With that being said, this behavior needs to be nipped in the butt. I don't know if leaving is the right decision, but you need to have a serious talk with him. I would even consider getting the other couple involved since the girl's husband is uncomfortable with their relation. Maybe if the four of you sit down and talk you can get to the bottom of their behavior.
I would also think about what you want in a relationship and evaluate if that is something that DH can provide. Were there problems before the pregnancy? Do you think your marriage can be saved? Would you be happy if you were able to work things out?
I wish the best for you. This can't be easy going through this pregnant, but I do know that you are strong enough to handle this. Definitely lean on any friends or family that you have.
Oh, sweety, I am soooo sooo sorry to hear about this.

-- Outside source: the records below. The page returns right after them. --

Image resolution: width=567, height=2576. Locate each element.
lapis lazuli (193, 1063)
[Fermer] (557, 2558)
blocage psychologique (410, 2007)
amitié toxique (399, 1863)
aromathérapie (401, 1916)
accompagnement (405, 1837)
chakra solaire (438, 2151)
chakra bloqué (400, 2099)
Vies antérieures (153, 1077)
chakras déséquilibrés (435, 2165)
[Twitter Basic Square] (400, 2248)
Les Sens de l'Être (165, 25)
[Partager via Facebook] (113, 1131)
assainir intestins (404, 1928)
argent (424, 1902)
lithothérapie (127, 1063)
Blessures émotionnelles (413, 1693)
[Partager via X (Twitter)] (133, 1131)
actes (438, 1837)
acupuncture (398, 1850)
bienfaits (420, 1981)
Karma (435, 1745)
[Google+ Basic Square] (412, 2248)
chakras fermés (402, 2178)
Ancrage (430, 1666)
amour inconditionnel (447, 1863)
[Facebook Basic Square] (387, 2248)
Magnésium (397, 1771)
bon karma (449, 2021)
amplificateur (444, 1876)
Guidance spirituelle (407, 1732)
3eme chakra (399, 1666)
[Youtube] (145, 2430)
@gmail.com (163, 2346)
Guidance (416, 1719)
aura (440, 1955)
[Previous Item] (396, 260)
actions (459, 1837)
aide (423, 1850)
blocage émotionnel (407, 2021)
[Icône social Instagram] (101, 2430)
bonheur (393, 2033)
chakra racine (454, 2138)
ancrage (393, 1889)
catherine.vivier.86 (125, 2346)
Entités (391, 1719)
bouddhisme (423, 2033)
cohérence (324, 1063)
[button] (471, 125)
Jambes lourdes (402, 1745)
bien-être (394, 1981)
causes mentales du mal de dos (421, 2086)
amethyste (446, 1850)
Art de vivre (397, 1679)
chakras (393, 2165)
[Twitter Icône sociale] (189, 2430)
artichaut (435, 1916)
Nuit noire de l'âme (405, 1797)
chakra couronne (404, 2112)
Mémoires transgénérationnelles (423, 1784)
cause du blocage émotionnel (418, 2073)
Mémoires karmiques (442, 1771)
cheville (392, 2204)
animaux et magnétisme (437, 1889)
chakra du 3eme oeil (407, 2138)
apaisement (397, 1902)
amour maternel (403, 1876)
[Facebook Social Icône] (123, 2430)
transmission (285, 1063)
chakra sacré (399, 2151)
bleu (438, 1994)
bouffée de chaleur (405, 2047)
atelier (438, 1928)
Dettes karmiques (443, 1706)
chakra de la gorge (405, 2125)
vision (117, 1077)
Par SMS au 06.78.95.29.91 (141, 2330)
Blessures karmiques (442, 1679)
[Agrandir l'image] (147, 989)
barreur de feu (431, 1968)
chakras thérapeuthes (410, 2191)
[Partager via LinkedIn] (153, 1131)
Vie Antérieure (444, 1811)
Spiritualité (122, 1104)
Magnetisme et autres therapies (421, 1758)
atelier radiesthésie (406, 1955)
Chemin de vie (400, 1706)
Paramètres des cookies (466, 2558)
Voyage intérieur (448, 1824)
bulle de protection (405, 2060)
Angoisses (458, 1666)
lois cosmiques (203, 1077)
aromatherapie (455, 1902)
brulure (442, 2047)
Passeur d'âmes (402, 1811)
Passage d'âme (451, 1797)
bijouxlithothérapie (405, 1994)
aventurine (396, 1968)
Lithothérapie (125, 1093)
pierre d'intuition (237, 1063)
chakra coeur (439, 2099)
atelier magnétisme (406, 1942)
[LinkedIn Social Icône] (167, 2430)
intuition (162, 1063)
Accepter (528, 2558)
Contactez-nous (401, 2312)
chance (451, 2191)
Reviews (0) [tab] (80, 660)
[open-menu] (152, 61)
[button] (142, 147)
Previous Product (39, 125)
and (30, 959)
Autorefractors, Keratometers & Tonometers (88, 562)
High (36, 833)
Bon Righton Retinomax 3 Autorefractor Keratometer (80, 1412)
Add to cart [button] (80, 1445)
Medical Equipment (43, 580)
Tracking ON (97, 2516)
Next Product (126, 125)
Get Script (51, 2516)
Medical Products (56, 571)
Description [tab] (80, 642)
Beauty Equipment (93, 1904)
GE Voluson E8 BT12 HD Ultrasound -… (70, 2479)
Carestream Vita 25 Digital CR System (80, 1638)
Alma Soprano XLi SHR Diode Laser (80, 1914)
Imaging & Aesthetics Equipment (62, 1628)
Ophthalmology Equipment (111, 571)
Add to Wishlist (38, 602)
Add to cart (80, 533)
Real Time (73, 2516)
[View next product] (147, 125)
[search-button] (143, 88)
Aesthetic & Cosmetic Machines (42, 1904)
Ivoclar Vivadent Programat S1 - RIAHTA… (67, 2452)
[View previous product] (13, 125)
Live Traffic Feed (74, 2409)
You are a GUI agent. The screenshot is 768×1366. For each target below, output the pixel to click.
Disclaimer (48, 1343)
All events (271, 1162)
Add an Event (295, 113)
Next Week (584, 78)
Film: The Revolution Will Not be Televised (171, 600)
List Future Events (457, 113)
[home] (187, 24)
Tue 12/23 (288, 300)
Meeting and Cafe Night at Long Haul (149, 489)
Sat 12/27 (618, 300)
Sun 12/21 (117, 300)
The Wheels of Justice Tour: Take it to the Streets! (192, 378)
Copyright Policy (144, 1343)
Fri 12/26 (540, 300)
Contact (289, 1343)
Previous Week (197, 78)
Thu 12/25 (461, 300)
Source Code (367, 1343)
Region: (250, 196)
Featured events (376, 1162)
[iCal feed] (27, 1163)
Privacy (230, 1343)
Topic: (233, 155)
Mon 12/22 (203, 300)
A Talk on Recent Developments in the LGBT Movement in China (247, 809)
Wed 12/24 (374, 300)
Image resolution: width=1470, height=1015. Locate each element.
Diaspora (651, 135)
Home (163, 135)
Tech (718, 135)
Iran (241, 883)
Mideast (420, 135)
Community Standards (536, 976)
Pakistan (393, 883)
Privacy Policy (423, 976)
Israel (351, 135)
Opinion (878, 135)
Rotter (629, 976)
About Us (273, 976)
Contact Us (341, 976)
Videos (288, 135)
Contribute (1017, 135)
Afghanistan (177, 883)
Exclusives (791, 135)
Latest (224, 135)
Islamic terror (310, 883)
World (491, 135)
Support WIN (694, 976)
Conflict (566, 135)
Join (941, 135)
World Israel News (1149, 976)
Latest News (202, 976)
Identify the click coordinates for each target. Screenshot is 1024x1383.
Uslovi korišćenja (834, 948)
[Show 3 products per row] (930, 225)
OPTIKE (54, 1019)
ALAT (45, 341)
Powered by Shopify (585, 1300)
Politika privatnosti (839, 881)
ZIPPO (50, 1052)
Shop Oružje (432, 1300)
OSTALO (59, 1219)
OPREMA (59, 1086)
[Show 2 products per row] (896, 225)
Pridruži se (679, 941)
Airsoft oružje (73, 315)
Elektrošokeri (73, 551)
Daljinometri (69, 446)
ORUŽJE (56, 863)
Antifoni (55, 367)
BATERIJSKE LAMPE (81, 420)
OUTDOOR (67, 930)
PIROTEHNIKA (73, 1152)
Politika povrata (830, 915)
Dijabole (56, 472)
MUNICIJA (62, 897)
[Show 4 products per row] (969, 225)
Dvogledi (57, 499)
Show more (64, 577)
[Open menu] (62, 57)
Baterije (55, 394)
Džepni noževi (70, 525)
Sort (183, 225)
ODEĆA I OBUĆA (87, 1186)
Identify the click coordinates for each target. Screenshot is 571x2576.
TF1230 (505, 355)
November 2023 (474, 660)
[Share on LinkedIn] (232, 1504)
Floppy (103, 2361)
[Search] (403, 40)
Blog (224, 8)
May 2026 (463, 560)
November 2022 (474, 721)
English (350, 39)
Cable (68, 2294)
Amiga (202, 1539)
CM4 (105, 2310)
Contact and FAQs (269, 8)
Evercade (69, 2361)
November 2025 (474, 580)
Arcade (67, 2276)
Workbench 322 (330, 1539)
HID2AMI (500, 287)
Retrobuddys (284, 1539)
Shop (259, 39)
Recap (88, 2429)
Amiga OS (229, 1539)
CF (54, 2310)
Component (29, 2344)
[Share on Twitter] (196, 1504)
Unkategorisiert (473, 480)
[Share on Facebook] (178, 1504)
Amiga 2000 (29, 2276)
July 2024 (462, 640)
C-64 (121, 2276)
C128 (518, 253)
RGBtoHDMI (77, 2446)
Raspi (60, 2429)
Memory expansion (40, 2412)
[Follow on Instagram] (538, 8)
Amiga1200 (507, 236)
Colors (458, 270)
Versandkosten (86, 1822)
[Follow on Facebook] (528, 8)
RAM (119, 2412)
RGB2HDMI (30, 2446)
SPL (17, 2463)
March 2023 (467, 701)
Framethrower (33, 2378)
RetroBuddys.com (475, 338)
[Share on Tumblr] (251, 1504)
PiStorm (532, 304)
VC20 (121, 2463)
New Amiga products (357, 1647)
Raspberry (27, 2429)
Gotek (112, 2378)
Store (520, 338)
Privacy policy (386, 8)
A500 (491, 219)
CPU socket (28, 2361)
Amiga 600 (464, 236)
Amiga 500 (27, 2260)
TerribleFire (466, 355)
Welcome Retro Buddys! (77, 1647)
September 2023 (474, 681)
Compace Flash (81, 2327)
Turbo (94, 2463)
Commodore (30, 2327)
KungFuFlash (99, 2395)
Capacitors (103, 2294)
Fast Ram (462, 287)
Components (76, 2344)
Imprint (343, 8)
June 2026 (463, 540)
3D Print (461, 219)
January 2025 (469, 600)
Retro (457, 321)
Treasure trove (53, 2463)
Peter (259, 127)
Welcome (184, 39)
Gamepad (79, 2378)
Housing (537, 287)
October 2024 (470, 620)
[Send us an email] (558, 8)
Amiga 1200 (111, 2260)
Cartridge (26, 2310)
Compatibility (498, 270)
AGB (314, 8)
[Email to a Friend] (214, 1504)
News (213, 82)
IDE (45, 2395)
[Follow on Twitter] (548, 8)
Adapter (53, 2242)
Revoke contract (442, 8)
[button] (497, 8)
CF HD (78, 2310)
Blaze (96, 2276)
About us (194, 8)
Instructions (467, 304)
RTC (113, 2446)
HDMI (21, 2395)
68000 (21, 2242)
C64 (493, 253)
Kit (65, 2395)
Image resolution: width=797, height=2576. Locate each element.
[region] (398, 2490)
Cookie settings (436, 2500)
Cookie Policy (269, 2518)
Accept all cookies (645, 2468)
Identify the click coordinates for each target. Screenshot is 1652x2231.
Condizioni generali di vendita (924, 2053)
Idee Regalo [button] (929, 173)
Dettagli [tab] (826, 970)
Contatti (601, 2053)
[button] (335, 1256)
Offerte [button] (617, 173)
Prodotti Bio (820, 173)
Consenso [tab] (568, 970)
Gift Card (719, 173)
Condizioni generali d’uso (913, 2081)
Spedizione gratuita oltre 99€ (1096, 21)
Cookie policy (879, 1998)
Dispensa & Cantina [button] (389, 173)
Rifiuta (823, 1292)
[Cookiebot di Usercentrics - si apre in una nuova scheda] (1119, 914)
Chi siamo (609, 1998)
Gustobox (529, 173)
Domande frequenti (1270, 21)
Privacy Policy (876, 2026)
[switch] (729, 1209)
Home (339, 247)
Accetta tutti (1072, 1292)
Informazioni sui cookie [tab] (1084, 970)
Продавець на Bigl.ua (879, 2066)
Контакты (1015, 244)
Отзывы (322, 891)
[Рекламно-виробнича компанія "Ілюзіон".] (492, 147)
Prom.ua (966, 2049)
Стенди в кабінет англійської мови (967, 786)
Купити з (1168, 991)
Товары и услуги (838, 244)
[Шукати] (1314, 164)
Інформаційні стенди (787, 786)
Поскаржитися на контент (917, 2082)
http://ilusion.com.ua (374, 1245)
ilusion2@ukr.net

I really don't mean to sound so blunt and sorry if this hurts your feelings, but it sounds to me that his feelings are not with you, but with this other lady.
My parents went through something similar not too long ago, where my mother was spending an uncomfortable amount of time with a man she worked with (also in a different dept. like your H). The man's wife contacted my dad and they got together and talked about it and everything. It sucked! Not only for my dad, but for us. My parents ended up separating for a while because of it, but that was my mom's choice strangely. I didn't talk to her for almost a year.
That being said, if you and the other woman's H are seeing it, then there is something there. If they continue to work together, it will stay this way and will not get better. Something needs to change before LO arrives because it will rock that babies world, in a bad way, if this goes on as he/she grows up.
Gosh, I hate that you have to go through this, esp being pg. Just PLEASE don't let him do this to you. You or baby do not need the stress and he needs to grow up and realize that what he is doing is 100% wrong and disrespectful to you.